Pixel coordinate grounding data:
Start of Block
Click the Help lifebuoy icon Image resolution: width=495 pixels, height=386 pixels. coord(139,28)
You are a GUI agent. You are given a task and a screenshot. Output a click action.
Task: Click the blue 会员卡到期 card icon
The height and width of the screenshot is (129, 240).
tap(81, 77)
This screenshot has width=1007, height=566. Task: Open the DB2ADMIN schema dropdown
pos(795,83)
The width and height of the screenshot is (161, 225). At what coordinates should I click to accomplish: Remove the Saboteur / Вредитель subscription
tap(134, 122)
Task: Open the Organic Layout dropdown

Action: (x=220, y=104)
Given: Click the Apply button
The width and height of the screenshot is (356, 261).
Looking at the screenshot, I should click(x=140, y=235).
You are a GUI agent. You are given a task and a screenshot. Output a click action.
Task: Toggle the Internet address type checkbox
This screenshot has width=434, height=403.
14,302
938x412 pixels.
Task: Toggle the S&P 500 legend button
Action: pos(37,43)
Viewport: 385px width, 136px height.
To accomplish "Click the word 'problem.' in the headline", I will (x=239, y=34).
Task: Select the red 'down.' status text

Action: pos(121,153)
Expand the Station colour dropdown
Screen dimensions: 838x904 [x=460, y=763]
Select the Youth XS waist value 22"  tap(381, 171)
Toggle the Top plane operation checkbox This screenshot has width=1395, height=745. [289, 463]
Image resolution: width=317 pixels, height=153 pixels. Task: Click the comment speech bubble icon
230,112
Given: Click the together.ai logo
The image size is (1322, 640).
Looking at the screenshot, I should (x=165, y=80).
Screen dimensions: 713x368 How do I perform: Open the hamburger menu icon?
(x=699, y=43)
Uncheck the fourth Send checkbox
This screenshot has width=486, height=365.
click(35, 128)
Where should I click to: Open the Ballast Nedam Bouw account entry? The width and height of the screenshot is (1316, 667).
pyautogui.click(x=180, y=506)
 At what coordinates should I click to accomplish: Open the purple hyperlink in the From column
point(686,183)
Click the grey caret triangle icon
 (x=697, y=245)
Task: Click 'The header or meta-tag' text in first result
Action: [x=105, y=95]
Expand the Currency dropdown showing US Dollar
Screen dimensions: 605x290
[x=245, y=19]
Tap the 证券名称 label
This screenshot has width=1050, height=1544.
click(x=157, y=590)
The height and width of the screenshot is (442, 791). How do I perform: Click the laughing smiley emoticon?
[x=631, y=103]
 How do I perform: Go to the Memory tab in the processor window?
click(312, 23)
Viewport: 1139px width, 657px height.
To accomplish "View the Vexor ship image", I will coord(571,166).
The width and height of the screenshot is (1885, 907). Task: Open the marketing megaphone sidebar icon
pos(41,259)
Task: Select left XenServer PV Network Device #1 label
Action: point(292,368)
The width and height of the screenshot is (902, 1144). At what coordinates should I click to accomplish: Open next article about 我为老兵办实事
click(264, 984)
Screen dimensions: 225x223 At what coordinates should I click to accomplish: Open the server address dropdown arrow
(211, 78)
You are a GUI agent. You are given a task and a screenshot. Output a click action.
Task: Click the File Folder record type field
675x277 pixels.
End of Block
The problem:
Can you write out the lines above, from the first one through the one containing "Given: Click the Apply button", exactly as they appear and nothing more?

Output of the exercise:
Click the Help lifebuoy icon Image resolution: width=495 pixels, height=386 pixels. coord(139,28)
You are a GUI agent. You are given a task and a screenshot. Output a click action.
Task: Click the blue 会员卡到期 card icon
The height and width of the screenshot is (129, 240).
tap(81, 77)
This screenshot has width=1007, height=566. Task: Open the DB2ADMIN schema dropdown
pos(795,83)
The width and height of the screenshot is (161, 225). At what coordinates should I click to accomplish: Remove the Saboteur / Вредитель subscription
tap(134, 122)
Task: Open the Organic Layout dropdown

Action: (x=220, y=104)
Given: Click the Apply button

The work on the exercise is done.